__GIVEN EXERCISE__
In the text on browsing, what does the writer name as the first cause, and then the current cause, of browsing becoming a somewhat lost art?

** START OF TEXT SHOWN **

The lost art of browsing; the power of the book inscription
Theodore Dalyrmple mourns the decline of the practice of browsing in secondhand bookstores. Now that the internet allows us to zero in on exactly and precisely the used book we might be looking for, it is no longer necessary—nor do people seem to have the patience and the time—to while away an hour or two (or more) looking at musty volumes in cramped quarters in the low-rent section of town.
I still sometimes go to used bookstores and browse, although I understand why many people don’t. But they miss the serendipitous discoveries that can be made, and the fun of glimpsing the strange, unexpected, and obscure.
Browsing is a somewhat lost art not just in used bookstores, but in general. First cause was the catalogue and now the internet. One can browse online of course, but somehow it’s different. The process doesn’t have the same dimensions, nor does it engage all the senses. A person is limited by the way the website search is set up. Sometimes it’s impossible to find an item because the proper category isn’t known, for example.
It’s the same with hard copies of news media versus reading news online. I can read an online copy of a certain magazine—or think I’ve read it—yet when I hold an actual physical copy of the same in my hand, it has a heft and solidity that’s almost surprising. Glancing at it and turning the pages, I notice items I hadn’t seen before, including things that might interest me. Smaller articles. Advertisements. The shape the words make on the page. The quality of the paper. So something is lost in translation that is gained in convenience.

** END OF TEXT SHOWN **
** START OF DATA LINES **

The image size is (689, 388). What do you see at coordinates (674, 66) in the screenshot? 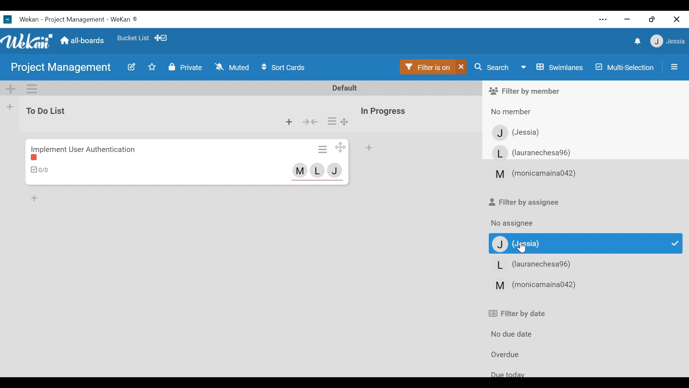
I see `Open/Close Sidepane` at bounding box center [674, 66].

** END OF DATA LINES **

__CORRECT RESULT__
First the catalogue, and now the internet.